# [PROBLEM TO WORK ON]
For this exercise, reproduce the entries below exactly, but only from the line containing "Collapse the 空席照会・ご予約 panel arrow" through the line containing "Given: Go to 이용권 구매 menu", both included.

# [DATA SUPPLIED]
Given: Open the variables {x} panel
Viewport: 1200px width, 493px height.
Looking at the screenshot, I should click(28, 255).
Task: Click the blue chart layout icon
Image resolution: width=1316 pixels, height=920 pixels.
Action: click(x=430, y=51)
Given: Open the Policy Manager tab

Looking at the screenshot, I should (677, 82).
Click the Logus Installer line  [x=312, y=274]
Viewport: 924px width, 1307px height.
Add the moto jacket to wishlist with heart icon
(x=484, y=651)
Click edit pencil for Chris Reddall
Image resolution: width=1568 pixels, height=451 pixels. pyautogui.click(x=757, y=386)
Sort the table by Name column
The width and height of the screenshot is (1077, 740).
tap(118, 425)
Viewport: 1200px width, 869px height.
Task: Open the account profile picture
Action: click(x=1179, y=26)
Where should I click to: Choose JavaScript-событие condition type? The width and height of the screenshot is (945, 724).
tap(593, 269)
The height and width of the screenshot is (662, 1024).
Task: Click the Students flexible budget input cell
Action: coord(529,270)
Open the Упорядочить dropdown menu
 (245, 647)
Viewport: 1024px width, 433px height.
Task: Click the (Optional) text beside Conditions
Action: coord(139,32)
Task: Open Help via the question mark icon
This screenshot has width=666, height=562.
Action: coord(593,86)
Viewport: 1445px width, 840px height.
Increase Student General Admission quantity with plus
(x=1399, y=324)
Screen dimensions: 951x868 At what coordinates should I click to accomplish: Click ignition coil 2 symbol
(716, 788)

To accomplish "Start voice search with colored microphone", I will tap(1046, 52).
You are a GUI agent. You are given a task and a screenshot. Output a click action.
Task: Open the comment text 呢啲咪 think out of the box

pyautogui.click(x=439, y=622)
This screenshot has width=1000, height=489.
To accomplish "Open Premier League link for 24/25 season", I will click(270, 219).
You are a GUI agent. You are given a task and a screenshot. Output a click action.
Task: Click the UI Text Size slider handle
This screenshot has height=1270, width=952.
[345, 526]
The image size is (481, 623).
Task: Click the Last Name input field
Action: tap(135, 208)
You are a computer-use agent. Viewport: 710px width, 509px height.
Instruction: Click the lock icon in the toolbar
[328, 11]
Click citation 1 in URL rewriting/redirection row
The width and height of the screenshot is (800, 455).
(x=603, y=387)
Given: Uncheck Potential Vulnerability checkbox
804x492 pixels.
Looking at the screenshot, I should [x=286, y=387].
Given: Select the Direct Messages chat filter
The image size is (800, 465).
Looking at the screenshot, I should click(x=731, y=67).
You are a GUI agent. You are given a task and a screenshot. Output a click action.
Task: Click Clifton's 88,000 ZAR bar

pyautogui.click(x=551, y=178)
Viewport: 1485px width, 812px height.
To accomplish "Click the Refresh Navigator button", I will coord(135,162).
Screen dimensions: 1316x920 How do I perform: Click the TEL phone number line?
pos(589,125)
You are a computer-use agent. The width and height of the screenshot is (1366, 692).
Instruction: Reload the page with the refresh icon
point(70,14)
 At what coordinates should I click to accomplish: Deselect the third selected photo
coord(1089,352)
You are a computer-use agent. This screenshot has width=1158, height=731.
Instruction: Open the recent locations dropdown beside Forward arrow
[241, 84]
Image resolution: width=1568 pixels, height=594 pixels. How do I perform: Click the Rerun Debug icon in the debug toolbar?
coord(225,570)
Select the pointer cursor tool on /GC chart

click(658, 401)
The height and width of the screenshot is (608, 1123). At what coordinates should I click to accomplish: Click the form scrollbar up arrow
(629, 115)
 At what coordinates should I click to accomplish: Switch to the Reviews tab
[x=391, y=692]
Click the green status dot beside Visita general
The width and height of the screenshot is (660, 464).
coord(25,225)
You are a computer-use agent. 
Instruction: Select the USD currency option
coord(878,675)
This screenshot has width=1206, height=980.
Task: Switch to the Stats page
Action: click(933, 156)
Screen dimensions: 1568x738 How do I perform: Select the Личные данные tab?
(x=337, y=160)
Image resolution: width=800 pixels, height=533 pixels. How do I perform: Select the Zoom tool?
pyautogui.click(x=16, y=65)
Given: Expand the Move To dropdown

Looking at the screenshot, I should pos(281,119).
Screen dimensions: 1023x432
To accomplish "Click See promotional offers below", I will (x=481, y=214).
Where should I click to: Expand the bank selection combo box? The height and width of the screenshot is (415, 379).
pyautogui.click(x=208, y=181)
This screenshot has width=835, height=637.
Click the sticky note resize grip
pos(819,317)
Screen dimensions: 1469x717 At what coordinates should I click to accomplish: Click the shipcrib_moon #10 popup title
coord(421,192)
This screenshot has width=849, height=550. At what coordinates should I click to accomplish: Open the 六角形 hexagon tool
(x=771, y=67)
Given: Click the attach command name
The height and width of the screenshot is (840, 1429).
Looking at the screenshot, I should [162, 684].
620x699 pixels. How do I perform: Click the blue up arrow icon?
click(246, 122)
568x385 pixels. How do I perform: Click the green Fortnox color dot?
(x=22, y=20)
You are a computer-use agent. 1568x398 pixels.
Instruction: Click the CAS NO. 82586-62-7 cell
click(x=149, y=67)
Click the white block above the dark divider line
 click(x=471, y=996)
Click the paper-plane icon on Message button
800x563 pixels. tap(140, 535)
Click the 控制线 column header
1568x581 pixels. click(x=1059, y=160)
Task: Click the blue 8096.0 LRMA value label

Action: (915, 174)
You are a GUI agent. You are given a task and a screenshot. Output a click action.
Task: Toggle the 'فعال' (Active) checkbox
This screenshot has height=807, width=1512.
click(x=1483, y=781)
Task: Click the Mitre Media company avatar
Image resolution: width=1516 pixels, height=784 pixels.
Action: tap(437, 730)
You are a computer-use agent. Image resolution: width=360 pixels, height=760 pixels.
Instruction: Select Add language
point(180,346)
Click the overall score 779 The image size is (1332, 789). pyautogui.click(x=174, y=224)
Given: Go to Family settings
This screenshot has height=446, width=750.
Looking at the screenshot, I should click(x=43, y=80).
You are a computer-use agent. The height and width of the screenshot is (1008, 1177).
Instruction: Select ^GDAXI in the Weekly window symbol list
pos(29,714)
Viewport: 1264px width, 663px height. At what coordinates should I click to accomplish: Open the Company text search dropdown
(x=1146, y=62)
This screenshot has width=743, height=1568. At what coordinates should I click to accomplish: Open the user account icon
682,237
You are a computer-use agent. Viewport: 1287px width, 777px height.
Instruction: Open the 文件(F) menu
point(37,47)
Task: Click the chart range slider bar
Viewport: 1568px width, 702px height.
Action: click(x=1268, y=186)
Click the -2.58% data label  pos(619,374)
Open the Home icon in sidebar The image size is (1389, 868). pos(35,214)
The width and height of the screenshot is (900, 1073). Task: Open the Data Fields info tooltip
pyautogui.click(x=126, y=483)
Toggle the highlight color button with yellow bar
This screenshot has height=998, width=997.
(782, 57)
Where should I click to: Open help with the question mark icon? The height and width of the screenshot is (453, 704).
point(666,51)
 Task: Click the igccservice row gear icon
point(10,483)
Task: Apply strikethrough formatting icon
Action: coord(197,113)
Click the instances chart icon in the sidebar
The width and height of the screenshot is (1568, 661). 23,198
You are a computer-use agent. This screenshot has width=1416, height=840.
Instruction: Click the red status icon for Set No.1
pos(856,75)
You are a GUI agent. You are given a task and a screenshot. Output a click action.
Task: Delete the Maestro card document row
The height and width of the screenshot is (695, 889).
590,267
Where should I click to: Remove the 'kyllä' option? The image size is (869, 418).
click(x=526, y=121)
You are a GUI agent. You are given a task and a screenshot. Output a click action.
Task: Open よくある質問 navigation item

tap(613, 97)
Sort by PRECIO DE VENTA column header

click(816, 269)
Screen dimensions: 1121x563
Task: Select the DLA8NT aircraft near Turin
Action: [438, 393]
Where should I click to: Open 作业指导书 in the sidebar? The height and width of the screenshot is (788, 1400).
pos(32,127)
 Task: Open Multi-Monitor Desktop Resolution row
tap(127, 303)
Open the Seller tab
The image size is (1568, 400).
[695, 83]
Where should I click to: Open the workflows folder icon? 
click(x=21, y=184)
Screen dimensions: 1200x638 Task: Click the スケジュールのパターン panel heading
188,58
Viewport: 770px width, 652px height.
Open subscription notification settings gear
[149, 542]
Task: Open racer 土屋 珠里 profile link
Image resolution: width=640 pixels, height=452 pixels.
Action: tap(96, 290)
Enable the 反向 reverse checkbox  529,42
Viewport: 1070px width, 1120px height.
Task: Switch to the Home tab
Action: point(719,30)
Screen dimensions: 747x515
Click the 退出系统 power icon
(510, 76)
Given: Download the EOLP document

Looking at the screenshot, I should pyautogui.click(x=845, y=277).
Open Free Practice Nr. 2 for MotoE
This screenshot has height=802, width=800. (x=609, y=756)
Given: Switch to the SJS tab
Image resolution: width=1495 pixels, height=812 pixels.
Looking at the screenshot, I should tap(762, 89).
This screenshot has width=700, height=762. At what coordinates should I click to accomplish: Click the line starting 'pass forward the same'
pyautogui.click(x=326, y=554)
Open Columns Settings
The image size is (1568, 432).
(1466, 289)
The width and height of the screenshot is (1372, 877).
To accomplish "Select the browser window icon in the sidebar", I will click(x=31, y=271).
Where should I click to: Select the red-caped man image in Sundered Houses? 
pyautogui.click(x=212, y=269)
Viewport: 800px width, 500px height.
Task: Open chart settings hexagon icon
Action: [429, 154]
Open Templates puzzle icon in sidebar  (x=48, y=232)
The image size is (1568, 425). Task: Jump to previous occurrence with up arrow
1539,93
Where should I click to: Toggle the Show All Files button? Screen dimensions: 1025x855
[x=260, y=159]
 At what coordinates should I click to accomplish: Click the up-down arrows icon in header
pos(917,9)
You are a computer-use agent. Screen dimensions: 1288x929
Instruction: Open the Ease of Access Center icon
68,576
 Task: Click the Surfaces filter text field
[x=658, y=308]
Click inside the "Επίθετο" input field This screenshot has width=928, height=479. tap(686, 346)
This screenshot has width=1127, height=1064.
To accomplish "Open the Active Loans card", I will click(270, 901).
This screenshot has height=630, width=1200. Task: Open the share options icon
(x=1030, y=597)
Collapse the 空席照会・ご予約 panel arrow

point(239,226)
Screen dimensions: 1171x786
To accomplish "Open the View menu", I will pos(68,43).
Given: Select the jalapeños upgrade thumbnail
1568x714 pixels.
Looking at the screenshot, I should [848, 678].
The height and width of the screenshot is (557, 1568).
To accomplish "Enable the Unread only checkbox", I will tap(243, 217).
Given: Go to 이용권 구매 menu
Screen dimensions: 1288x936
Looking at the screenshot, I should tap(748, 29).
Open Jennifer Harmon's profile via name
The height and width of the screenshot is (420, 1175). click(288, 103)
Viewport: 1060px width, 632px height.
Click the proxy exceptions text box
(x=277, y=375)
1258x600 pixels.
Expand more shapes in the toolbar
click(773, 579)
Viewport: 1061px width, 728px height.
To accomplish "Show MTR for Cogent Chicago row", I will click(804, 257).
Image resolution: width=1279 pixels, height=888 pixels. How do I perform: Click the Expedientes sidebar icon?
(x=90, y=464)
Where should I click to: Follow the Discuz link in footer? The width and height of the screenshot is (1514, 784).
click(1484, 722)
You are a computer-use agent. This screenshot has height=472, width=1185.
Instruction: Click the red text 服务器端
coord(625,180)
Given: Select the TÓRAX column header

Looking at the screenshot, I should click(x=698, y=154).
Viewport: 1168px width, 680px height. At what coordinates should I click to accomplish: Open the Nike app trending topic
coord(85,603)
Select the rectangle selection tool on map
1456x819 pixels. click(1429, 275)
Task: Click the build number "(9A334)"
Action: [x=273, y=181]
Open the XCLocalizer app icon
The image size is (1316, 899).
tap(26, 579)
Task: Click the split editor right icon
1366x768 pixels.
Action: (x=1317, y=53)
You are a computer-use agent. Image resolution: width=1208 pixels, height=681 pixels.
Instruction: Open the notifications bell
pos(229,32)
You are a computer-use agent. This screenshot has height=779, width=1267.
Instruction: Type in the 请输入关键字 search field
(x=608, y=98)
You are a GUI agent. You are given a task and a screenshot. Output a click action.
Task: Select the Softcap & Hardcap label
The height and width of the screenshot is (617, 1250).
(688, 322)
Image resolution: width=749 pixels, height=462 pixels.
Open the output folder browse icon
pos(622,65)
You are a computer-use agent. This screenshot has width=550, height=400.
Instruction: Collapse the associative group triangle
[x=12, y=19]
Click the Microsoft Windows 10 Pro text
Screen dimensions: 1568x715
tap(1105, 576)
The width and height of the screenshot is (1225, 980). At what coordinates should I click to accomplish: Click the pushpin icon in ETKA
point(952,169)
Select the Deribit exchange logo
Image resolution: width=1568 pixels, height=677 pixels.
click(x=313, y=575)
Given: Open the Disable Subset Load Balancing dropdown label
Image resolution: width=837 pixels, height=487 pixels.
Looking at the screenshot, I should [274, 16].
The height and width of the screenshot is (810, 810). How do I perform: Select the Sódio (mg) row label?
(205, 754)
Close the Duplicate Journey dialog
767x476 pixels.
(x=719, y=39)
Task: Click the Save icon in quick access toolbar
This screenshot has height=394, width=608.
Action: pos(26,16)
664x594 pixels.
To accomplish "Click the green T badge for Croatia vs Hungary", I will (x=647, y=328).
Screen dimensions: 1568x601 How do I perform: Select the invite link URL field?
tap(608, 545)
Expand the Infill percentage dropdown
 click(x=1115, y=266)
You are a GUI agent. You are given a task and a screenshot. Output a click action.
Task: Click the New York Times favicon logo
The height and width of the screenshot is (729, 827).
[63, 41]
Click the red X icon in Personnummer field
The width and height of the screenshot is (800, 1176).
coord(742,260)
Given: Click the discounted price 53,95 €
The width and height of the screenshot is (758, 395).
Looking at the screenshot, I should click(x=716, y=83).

# [OUTPUT FOR THIS EXERCISE]
Collapse the 空席照会・ご予約 panel arrow

point(239,226)
Screen dimensions: 1171x786
To accomplish "Open the View menu", I will pos(68,43).
Given: Select the jalapeños upgrade thumbnail
1568x714 pixels.
Looking at the screenshot, I should [848, 678].
The height and width of the screenshot is (557, 1568).
To accomplish "Enable the Unread only checkbox", I will tap(243, 217).
Given: Go to 이용권 구매 menu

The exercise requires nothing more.